Moscow Metro station

Olkhovaya (Russian: Ольховая) is a Moscow Metro station on the Sokolnicheskaya line. It was opened on 20 June 2019, as part of an extension that included Kommunarka, Prokshino, and Filatov Lug.

== Design ==

Overall, the station features a tree-inspired theme.

With white square tiles placed in "square diamond" positions, the walls of Olkhovaya station somewhat resemble Profsoyznaya metro station. However, the bottom edges are slightly pocking from the walls: this pattern resembles tree cones.

The station's hall (not on photo) has amber-like mosaic featuring trees in autumn (with yellow/orange leaves).

The lights have a similar source of tree-relates inspiration, resembling "winged" seeds of trees.

The very name of the station comes from "Olkha", Russian word for alder.

=== Overground ===
The overground part of the station features a medium-sized park (paved roads and designer benches) and a large parking lot.

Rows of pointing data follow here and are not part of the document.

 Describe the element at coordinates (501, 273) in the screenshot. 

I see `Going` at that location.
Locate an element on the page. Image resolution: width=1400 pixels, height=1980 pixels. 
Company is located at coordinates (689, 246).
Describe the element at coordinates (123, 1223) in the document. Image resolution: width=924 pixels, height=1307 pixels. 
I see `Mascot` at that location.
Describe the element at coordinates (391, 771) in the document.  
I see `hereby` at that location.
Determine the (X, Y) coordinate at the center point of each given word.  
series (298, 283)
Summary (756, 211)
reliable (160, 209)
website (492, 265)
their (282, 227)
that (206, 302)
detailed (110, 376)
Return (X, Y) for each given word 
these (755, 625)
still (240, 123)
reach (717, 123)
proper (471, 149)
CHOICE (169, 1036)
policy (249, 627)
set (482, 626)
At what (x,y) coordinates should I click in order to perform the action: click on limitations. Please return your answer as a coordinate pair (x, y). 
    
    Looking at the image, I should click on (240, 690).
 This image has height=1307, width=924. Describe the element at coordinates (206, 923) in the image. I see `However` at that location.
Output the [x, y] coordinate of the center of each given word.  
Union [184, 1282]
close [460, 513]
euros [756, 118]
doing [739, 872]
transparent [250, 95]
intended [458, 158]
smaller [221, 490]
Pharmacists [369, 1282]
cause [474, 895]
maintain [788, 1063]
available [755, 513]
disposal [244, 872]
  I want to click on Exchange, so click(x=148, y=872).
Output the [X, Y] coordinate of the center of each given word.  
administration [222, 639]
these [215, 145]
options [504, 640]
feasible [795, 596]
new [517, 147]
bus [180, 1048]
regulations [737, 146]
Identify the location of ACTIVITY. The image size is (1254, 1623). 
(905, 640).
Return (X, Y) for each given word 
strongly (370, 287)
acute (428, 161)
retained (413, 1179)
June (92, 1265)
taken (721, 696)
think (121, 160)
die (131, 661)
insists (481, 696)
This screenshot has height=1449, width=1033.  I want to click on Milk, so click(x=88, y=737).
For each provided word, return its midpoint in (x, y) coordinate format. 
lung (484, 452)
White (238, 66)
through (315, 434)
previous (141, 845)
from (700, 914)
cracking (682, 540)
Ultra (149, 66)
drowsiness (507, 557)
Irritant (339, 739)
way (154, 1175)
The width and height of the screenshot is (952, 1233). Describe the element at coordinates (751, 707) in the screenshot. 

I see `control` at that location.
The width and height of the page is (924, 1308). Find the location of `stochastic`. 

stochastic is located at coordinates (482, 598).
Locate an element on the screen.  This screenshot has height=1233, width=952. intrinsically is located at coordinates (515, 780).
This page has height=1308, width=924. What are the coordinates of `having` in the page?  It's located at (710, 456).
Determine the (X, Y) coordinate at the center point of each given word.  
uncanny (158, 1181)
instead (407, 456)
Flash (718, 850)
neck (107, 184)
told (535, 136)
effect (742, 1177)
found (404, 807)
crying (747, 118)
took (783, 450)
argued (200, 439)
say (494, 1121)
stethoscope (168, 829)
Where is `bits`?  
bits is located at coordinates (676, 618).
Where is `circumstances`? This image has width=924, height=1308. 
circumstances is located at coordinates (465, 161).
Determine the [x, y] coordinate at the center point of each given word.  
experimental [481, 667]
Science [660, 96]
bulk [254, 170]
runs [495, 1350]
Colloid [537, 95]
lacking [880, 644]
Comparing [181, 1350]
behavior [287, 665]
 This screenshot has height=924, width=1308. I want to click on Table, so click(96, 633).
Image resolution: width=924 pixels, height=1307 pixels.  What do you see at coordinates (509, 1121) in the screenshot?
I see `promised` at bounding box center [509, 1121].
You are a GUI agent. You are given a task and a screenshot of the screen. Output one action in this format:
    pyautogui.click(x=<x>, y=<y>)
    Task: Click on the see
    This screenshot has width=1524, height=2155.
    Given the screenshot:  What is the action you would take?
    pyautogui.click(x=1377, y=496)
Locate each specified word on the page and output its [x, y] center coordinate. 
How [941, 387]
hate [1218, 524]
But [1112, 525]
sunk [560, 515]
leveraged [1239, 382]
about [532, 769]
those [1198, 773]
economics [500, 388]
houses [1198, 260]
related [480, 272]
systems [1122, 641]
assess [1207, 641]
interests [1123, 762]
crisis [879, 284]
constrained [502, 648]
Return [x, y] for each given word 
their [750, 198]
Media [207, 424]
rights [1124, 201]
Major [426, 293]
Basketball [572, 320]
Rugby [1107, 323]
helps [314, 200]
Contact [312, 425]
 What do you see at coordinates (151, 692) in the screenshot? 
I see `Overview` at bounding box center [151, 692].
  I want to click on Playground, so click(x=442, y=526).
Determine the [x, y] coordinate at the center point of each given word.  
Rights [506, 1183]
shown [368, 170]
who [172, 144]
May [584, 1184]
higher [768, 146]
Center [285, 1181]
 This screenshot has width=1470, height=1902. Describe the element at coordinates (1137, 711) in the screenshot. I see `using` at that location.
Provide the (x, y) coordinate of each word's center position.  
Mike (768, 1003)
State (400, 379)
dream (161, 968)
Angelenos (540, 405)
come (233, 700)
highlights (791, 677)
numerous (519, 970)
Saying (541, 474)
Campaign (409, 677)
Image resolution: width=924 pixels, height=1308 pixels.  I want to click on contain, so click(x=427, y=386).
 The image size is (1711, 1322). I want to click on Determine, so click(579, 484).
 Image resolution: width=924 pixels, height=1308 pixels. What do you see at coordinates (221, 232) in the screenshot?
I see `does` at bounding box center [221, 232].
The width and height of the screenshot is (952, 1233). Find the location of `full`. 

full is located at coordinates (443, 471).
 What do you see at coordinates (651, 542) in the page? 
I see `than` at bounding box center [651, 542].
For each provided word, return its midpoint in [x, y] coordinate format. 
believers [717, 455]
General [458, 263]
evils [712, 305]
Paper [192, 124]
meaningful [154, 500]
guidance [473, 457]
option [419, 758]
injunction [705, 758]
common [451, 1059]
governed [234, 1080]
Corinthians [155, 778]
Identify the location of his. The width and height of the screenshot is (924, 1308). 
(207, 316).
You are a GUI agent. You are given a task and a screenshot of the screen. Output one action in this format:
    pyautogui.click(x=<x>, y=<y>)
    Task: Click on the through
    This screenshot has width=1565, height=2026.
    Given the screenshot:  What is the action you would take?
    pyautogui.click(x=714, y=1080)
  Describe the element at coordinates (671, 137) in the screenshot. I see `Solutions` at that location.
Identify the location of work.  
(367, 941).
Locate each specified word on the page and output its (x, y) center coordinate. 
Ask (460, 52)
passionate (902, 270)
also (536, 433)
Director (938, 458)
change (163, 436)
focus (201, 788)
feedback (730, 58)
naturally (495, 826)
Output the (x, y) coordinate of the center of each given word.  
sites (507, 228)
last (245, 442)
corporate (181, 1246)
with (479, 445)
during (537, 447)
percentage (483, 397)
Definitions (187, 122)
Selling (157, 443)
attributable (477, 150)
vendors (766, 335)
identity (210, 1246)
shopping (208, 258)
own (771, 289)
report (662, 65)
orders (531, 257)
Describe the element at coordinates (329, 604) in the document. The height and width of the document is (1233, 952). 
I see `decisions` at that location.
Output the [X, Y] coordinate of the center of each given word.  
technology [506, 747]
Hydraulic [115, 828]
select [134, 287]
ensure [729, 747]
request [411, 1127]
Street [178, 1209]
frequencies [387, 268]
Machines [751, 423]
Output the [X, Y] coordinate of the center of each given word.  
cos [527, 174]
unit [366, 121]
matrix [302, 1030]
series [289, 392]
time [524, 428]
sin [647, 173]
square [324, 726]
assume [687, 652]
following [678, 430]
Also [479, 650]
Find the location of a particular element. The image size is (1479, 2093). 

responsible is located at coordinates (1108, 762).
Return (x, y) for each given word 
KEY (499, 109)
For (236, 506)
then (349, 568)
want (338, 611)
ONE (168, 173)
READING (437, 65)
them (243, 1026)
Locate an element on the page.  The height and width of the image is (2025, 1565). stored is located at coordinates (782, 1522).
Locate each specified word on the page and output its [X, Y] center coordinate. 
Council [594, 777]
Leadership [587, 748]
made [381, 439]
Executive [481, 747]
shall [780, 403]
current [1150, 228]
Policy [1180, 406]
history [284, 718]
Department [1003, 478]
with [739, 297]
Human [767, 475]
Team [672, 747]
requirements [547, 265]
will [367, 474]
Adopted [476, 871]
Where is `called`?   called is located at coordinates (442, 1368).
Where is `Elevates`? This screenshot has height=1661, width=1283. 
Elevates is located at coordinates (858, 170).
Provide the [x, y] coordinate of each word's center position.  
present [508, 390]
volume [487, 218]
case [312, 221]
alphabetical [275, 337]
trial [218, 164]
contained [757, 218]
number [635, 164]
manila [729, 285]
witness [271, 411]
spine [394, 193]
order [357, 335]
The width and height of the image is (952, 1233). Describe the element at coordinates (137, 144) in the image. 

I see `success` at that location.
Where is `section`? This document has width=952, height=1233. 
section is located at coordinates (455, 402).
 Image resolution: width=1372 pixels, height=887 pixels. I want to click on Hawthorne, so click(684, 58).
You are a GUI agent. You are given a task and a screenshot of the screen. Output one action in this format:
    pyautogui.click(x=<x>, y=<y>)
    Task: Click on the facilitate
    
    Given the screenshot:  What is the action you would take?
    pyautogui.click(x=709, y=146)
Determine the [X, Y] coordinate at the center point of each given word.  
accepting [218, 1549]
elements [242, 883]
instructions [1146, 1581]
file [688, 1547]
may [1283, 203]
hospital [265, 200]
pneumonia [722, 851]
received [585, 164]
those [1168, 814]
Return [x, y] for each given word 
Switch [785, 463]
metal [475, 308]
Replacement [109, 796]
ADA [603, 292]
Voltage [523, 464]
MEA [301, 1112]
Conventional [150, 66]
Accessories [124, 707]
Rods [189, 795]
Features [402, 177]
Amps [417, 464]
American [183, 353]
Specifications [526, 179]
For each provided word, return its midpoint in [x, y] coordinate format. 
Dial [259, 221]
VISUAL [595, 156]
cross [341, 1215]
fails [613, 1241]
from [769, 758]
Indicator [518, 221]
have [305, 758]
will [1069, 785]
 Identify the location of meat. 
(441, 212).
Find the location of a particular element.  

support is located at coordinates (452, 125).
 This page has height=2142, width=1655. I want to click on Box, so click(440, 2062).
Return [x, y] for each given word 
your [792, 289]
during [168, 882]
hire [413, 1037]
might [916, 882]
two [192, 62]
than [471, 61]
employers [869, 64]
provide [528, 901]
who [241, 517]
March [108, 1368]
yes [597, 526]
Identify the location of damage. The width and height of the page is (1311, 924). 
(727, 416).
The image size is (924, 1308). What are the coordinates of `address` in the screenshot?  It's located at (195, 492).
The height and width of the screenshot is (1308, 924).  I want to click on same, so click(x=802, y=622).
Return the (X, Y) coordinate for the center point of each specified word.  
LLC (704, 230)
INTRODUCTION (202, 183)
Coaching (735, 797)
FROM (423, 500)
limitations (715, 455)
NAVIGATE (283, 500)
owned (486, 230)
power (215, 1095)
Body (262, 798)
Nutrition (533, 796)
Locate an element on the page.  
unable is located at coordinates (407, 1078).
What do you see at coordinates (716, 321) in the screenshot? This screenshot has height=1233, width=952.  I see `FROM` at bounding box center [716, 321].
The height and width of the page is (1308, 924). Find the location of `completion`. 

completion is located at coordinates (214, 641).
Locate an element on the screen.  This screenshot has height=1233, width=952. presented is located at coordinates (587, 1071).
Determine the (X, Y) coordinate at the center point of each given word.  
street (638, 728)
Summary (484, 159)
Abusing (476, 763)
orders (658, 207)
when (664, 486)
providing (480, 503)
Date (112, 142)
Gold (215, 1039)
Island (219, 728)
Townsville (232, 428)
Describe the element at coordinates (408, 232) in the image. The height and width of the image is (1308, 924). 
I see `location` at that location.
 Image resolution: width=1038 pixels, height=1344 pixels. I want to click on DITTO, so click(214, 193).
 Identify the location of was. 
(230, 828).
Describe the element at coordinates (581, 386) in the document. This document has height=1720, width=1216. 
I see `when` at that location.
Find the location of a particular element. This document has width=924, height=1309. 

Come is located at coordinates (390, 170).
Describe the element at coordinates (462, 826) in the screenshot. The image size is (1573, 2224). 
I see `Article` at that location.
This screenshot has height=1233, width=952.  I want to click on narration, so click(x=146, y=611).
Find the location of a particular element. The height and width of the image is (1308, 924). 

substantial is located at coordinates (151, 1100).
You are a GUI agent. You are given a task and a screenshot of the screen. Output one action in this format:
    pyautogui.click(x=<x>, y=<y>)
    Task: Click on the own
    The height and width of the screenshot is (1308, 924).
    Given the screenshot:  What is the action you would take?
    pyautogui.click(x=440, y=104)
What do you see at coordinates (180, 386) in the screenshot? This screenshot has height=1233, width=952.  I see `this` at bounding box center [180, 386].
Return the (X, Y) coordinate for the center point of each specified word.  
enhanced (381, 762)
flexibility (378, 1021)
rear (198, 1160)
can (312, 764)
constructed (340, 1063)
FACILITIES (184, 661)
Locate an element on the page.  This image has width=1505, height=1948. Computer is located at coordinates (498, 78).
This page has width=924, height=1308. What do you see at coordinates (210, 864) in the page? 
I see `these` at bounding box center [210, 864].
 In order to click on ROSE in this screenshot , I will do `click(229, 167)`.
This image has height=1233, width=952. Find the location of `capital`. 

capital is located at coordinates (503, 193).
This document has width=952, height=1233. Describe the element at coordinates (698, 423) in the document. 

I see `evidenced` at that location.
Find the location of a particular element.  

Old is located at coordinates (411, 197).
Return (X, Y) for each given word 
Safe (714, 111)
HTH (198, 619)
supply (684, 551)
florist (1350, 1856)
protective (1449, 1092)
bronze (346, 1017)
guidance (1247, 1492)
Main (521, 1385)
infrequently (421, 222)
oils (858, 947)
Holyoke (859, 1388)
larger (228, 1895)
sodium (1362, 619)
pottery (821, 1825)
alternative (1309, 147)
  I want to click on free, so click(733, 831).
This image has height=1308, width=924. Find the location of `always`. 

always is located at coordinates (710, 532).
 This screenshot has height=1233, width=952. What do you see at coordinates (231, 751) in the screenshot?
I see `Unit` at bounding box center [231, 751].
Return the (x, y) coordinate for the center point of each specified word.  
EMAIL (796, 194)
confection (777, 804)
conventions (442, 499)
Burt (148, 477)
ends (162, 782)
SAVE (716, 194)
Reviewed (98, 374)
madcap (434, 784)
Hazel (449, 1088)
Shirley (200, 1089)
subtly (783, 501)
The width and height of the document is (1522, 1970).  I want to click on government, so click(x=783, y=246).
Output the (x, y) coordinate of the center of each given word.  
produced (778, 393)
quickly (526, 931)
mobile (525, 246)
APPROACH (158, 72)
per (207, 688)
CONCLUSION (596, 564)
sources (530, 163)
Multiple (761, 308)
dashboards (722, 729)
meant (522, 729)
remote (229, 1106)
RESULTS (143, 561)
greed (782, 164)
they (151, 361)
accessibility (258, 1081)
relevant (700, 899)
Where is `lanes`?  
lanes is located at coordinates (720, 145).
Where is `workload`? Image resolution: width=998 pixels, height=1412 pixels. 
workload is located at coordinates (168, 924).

== Role for "New Moscow" areas ==

Said station is adjacent to Kaluzhskoe shosse highway and has a parking lot for car-to-metro interchanging. Thanks to various bus stops (various routes available) highway bus riders can interchange to Moscow Metro without dealing with MKAD-related rush hour traffic jams as well.
- Unlike many other out-of-Moscow highways, Kaluzhskoe Shosse highway does not have a railroad "double" to offer an undisturbed public transport alternative to the highway. The highway is disturbed by severely congested MKAD. And nowadays, Line 1 serves as the alternative, the "double" to avoid the constant traffic jam.